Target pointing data
— begin —

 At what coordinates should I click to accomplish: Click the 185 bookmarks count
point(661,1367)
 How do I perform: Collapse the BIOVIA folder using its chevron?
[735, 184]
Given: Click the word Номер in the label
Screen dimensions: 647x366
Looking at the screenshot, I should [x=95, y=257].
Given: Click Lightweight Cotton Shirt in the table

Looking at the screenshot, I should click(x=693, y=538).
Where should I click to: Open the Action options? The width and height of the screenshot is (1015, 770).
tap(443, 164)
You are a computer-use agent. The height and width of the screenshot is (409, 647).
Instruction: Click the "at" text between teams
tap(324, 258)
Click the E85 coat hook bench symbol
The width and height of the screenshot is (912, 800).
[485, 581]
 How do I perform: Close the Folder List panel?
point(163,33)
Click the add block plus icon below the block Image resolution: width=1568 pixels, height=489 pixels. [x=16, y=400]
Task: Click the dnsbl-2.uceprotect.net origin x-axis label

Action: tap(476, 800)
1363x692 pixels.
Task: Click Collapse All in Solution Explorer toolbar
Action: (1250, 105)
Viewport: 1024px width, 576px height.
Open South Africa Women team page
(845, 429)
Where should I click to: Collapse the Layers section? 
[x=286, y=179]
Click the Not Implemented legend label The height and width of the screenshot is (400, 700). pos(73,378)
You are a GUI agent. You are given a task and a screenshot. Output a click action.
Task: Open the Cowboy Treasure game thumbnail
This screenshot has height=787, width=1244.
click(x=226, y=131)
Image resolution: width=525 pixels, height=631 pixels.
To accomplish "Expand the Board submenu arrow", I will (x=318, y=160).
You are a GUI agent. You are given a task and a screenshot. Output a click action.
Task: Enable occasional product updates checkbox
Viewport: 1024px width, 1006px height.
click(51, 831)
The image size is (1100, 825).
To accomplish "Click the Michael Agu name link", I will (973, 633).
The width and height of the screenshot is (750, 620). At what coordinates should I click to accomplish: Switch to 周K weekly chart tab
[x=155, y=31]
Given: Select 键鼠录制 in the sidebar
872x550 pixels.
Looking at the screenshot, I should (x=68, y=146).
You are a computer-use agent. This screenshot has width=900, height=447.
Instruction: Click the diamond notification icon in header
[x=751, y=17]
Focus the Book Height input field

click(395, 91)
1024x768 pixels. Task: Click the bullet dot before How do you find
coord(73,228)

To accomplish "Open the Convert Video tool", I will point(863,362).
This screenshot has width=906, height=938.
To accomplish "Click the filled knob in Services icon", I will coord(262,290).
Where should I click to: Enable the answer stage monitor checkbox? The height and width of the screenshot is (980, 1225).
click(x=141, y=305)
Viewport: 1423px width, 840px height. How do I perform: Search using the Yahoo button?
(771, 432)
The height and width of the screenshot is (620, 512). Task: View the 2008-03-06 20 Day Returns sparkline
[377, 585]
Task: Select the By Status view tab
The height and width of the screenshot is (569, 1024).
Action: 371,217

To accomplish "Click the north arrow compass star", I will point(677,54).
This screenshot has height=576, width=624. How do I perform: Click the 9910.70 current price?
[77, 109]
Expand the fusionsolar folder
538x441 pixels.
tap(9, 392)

— end —

Pick out every line in the rows above that contains the string "Instruction", and copy each one in full.

Instruction: Click the "at" text between teams
Instruction: Click the diamond notification icon in header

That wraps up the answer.